A mera possibilidade de Flávio Bolsonaro assumir a corrida presidencial de 2026 no lugar do pai foi suficiente para desarrumar o mercado financeiro nesta sexta-feira (5). Em poucas horas, investidores deixaram de olhar para o cenário externo positivo e passaram a reagir, quase em reflexo automático, ao novo movimento no núcleo bolsonarista.

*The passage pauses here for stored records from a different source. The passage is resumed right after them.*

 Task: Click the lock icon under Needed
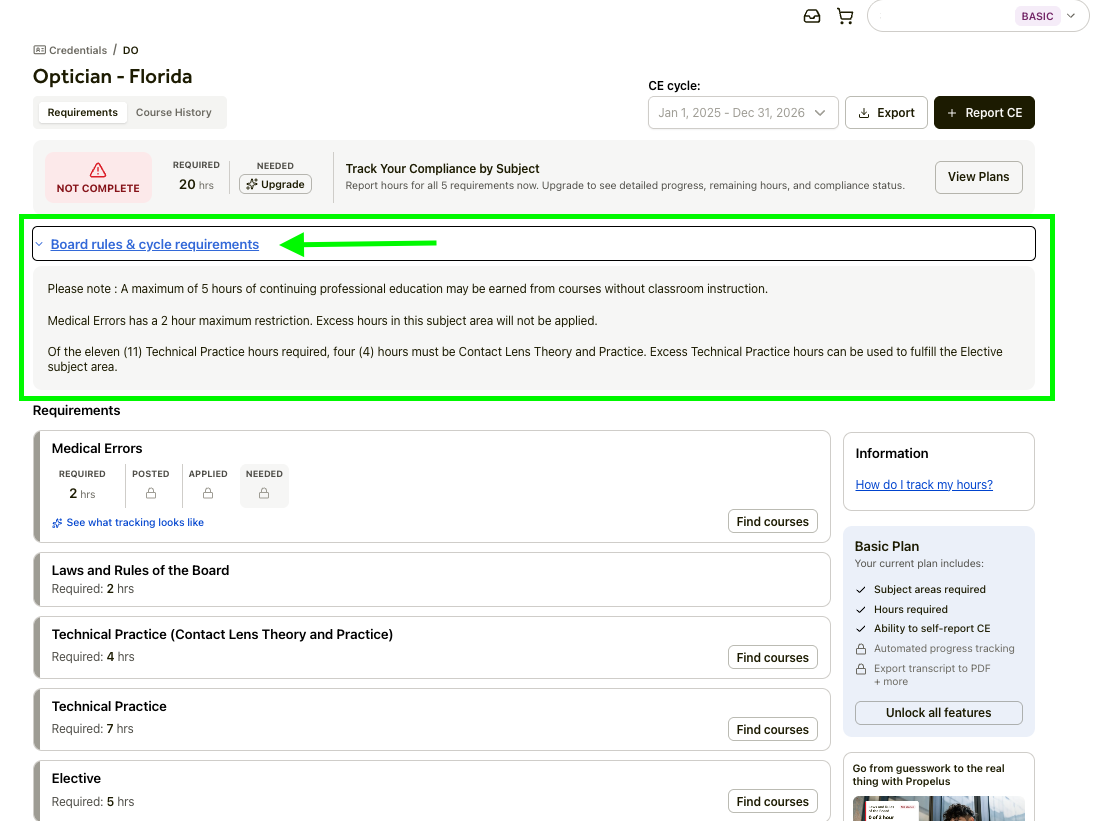click(264, 493)
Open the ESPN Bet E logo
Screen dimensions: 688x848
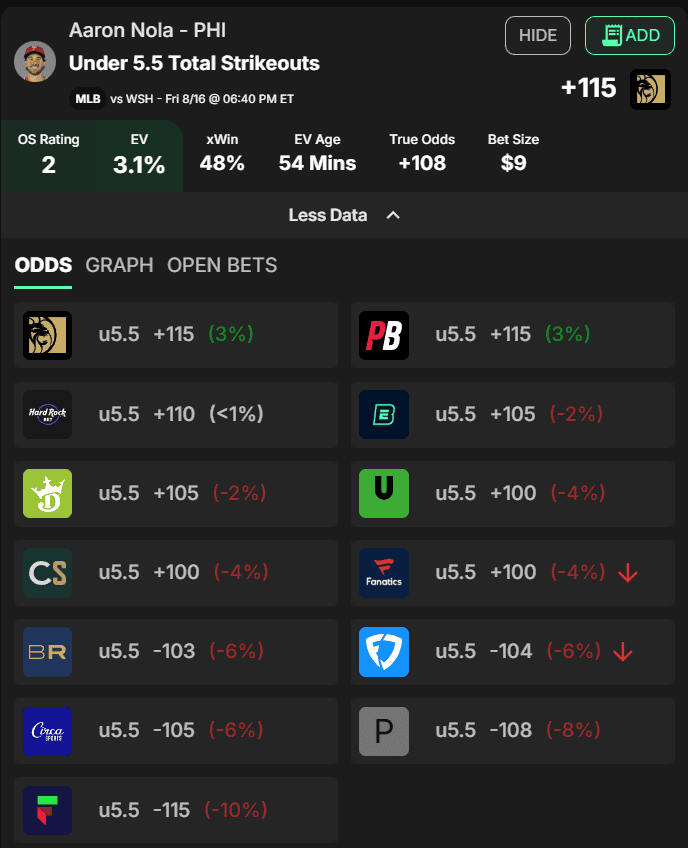coord(384,414)
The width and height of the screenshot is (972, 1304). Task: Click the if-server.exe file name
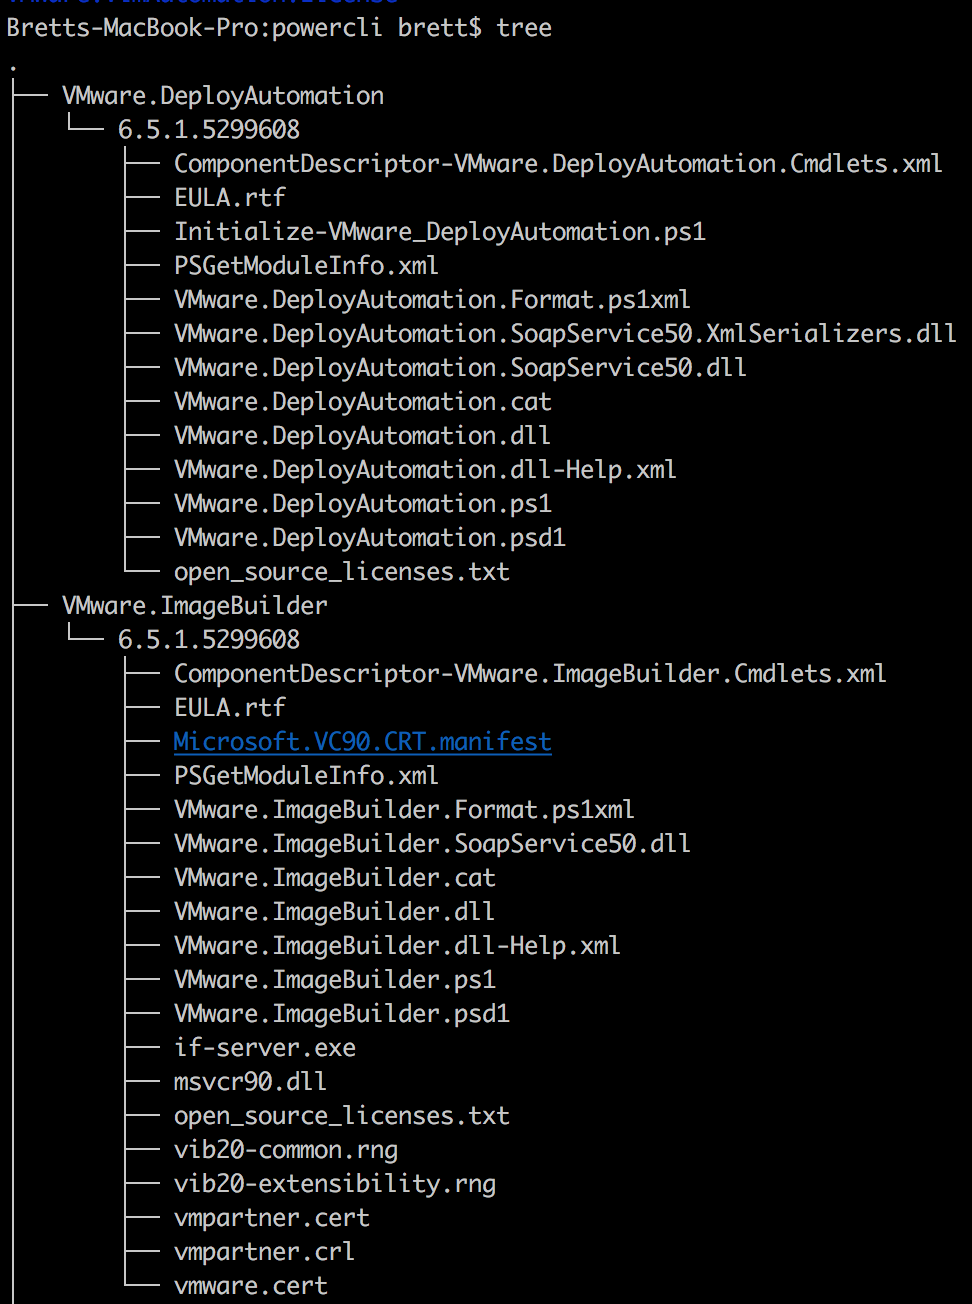point(265,1048)
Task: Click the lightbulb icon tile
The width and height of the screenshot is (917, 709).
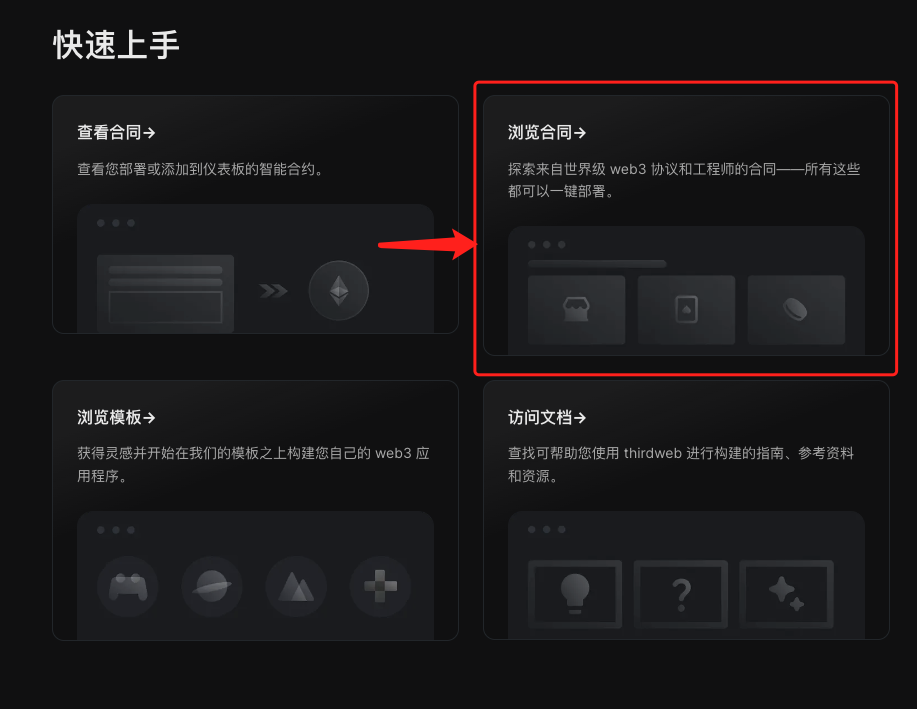Action: (575, 594)
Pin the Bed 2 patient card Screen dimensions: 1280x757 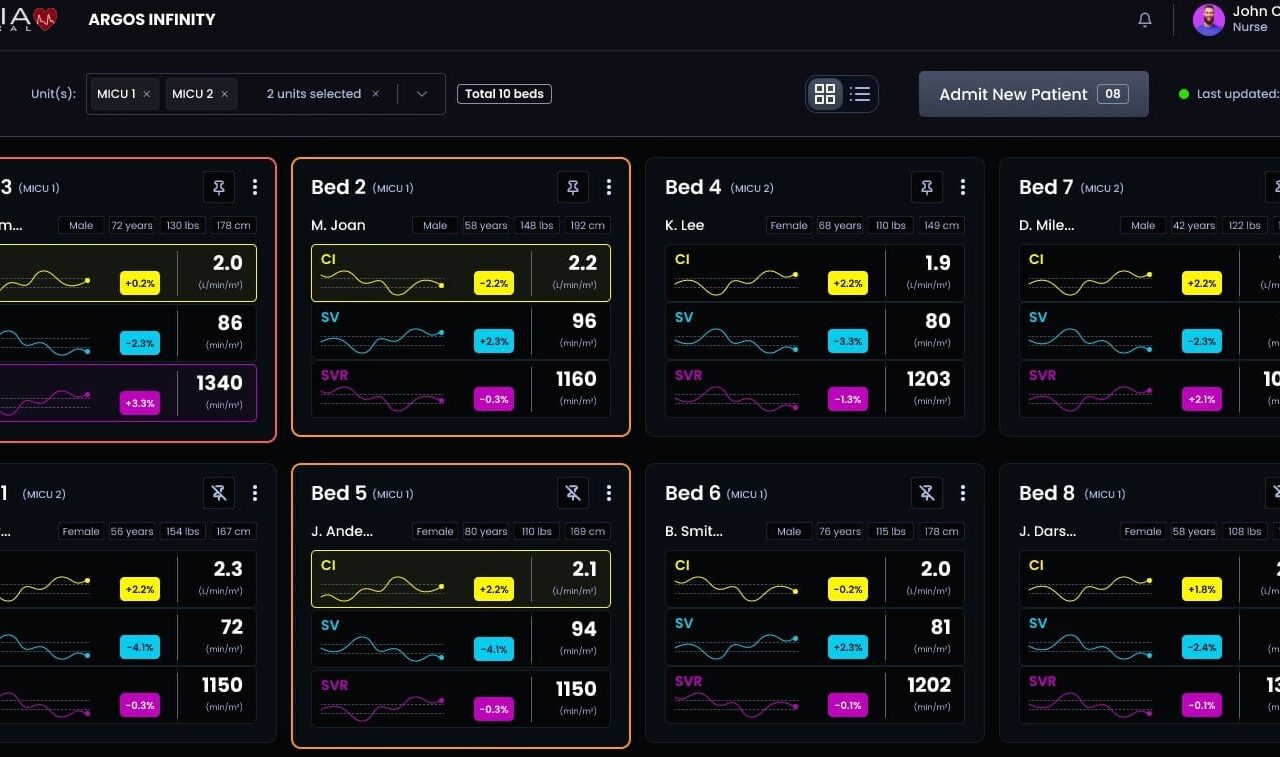pos(573,187)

O resultado foi imediato: o dólar disparou mais de 2%, encerrando o dia em R$ 5,4328, o maior patamar em quase dois meses. O Ibovespa, que amanhecera no azul embalado pelo índice de inflação PCE dos EUA dentro das expectativas, virou dramaticamente e fechou aos 157.369 pontos, em queda de 4,31% — a pior desde fevereiro de 2021.

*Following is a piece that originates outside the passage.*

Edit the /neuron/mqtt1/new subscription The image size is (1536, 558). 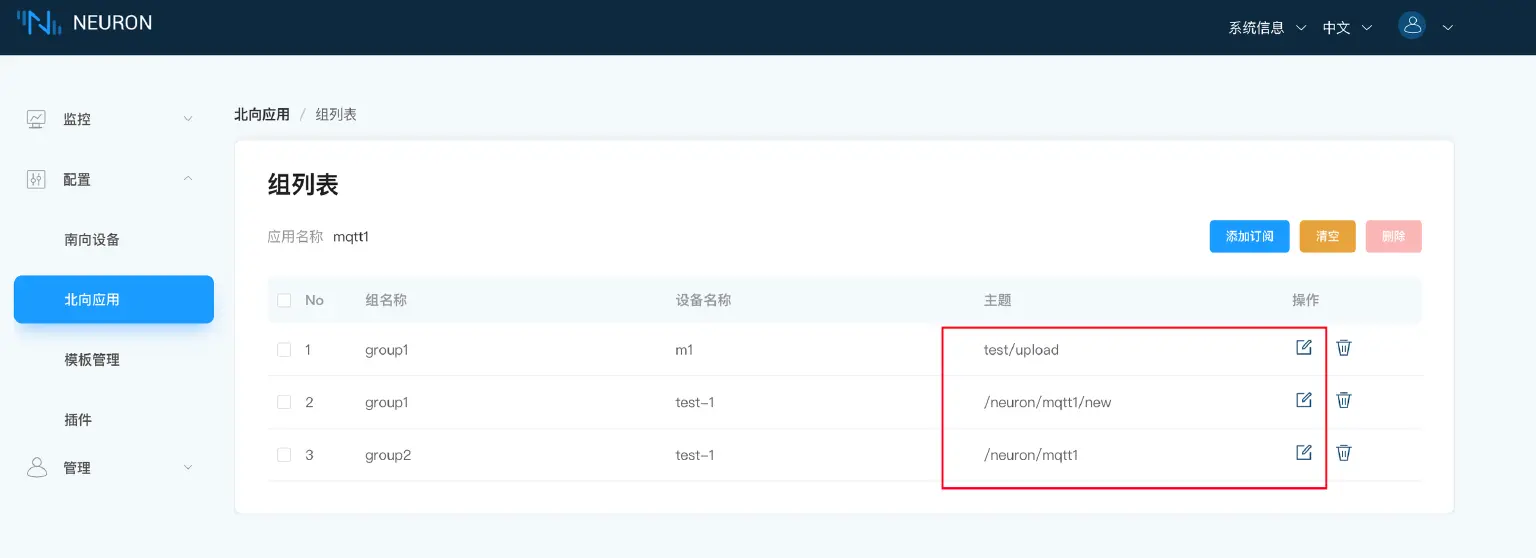[1303, 400]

O recado do mercado foi direto: a ideia de substituir Jair Bolsonaro por Flávio Bolsonaro não agradou. A sinalização desmonta o arranjo considerado mais sólido pelos investidores — uma chapa Tarcísio de Freitas–Michelle Bolsonaro, vista como mais competitiva, previsível e unificadora da direita. Sem esse cenário, o humor financeiro azedou.
A avaliação predominante entre analistas é que a possível candidatura de Flávio aumenta a incerteza eleitoral, fragmenta a base bolsonarista e reacende disputas internas que estavam momentaneamente acomodadas.
“A princípio, cogitava-se a candidatura de Tarcísio de Freitas, que, como governador de São Paulo, já contava com uma base eleitoral consolidada e uma projeção favorável”, explica Marcos Praça, diretor de análise da Zero Markets Brasil.
Até indicadores positivos ficaram em segundo plano: o PIB do terceiro trimestre cresceu só 0,1%, reforçando apostas de cortes de juros em janeiro, enquanto o PCE norte-americano avançou 0,3%, alinhado às previsões. Nenhum desses dados, porém, foi capaz de competir com o terremoto político vindo de Brasília.
Com Jair Bolsonaro preso e fora do jogo por tentativa de golpe, os movimentos internos da direita se tornaram diretamente proporcional ao estresse dos mercados. E, pelo visto, o nome de Flávio Bolsonaro ainda não convenceu quem movimenta bilhões diariamente.